Tableau du royaume de Caboul et de ses dépendances dans la Perse, la Tartarie et l’Inde/Tome 1/Ville de Moultaun


VILLE DE MOULTAUN.

Lambassade suivit la rive droite de l’Hyphasis et parcourut soixante-dix milles jusqu’à Moultaun. Cette ville est à environ une lieue de la rivière de Chenaub, autrefois l’Acesines. Ses environs sont parsemés de tombeaux à une grande distance.

Moultaun est célèbre par ses soieries ; les campagnes sont bien cultivées en froment et en navets. Nous passâmes dix-neuf jours campés dans le voisinage, retenus par la nécessité d’acheter ou de louer des chameaux et de changer nos dromadaires de l’Indoustan contre ceux du pays. Nous attendions aussi le mehmandar, officier du roi de Caboul, qui devoit nous conduire.

Le gouverneur nommé Serafrauz-Khan, ayant le titre de nabab, fut saisi d’une terreur panique à la nouvelle de notre arrivée, et il se comporta envers nous avec une défiance excessive. Il nous fit fermer les portes de la ville, et personne de nos gens ne put y entrer sans une permission expresse. Il doubla ses gardes, et nous sûmes de bonne part que l’on délibéra dans son conseil lequel étoit le plus probable, ou que nous voulions prendre la ville par surprise, ou que nous prétendions en exiger la cession. Cependant il vint me visiter le 15 décembre.

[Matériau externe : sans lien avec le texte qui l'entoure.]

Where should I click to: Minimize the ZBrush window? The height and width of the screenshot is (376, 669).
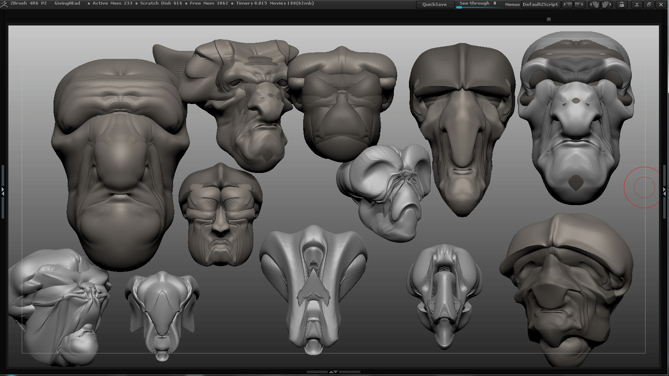point(637,5)
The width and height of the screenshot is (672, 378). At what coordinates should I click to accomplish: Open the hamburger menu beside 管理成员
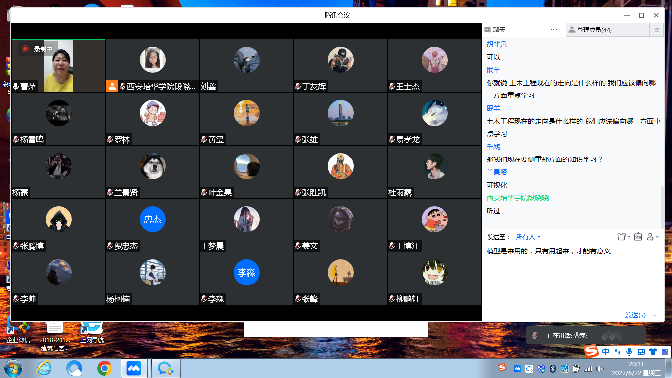click(x=656, y=30)
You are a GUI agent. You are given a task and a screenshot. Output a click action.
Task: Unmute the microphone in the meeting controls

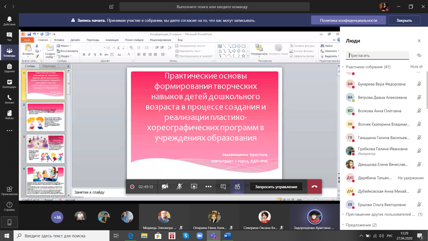(179, 187)
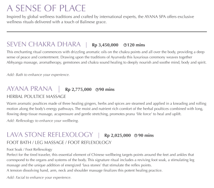
Task: Click the clock icon beside 120 mins
Action: pyautogui.click(x=125, y=45)
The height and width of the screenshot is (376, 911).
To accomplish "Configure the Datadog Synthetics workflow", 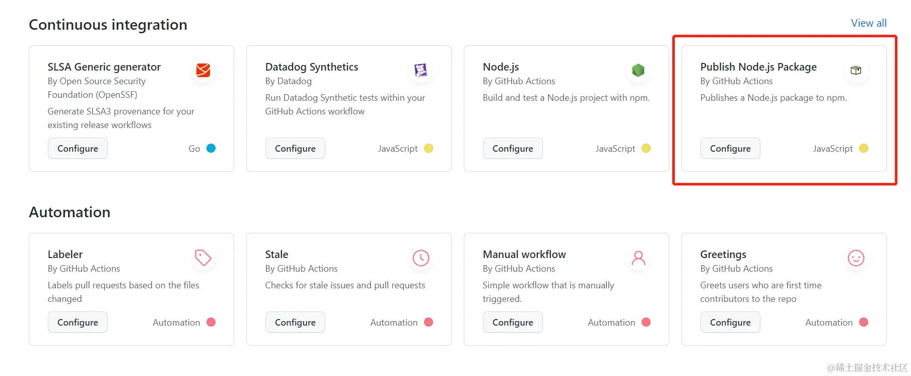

Une vaste tente fut dressée exprès pour le recevoir. Cette tente ouverte à une extrémité, étoit garnie de deux espèces de paravents en toile, formant une allée de soixante pieds de longueur. Le long de cette allée étoient des domestiques en livrée, et plus loin d’autres serviteurs. Les troupes formoient un cordon jusqu’à la tente.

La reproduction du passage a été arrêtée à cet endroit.